***** DATA FOR THIS TASK *****

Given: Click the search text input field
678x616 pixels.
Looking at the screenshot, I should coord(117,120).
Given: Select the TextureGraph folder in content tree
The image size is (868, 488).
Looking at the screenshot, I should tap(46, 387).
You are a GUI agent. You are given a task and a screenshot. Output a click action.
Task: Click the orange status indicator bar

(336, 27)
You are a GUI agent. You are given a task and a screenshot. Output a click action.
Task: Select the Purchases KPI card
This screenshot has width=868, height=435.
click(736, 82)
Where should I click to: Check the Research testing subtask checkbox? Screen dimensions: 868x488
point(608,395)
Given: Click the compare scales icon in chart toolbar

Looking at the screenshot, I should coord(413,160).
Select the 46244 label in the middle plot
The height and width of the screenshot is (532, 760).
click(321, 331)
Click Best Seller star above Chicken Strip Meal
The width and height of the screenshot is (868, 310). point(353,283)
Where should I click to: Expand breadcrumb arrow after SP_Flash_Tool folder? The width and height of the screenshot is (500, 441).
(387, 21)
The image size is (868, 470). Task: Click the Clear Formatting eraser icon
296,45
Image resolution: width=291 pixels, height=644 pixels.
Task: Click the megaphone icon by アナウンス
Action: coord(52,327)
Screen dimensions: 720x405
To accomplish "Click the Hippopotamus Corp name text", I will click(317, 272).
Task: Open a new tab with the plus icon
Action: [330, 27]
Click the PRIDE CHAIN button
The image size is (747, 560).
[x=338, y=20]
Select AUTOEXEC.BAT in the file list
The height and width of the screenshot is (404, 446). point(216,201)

*****

Print only the lines from the one with "Task: Click the orange status indicator bar" to the end of the records, both included.

▶ _RESPONSE TO THIS TASK_:
Task: Click the orange status indicator bar

(336, 27)
You are a GUI agent. You are given a task and a screenshot. Output a click action.
Task: Select the Purchases KPI card
This screenshot has width=868, height=435.
click(736, 82)
Where should I click to: Check the Research testing subtask checkbox? Screen dimensions: 868x488
point(608,395)
Given: Click the compare scales icon in chart toolbar

Looking at the screenshot, I should coord(413,160).
Select the 46244 label in the middle plot
The height and width of the screenshot is (532, 760).
click(321, 331)
Click Best Seller star above Chicken Strip Meal
The width and height of the screenshot is (868, 310). point(353,283)
Where should I click to: Expand breadcrumb arrow after SP_Flash_Tool folder? The width and height of the screenshot is (500, 441).
(387, 21)
The image size is (868, 470). Task: Click the Clear Formatting eraser icon
296,45
Image resolution: width=291 pixels, height=644 pixels.
Task: Click the megaphone icon by アナウンス
Action: coord(52,327)
Screen dimensions: 720x405
To accomplish "Click the Hippopotamus Corp name text", I will click(317, 272).
Task: Open a new tab with the plus icon
Action: [330, 27]
Click the PRIDE CHAIN button
The image size is (747, 560).
[x=338, y=20]
Select AUTOEXEC.BAT in the file list
The height and width of the screenshot is (404, 446). point(216,201)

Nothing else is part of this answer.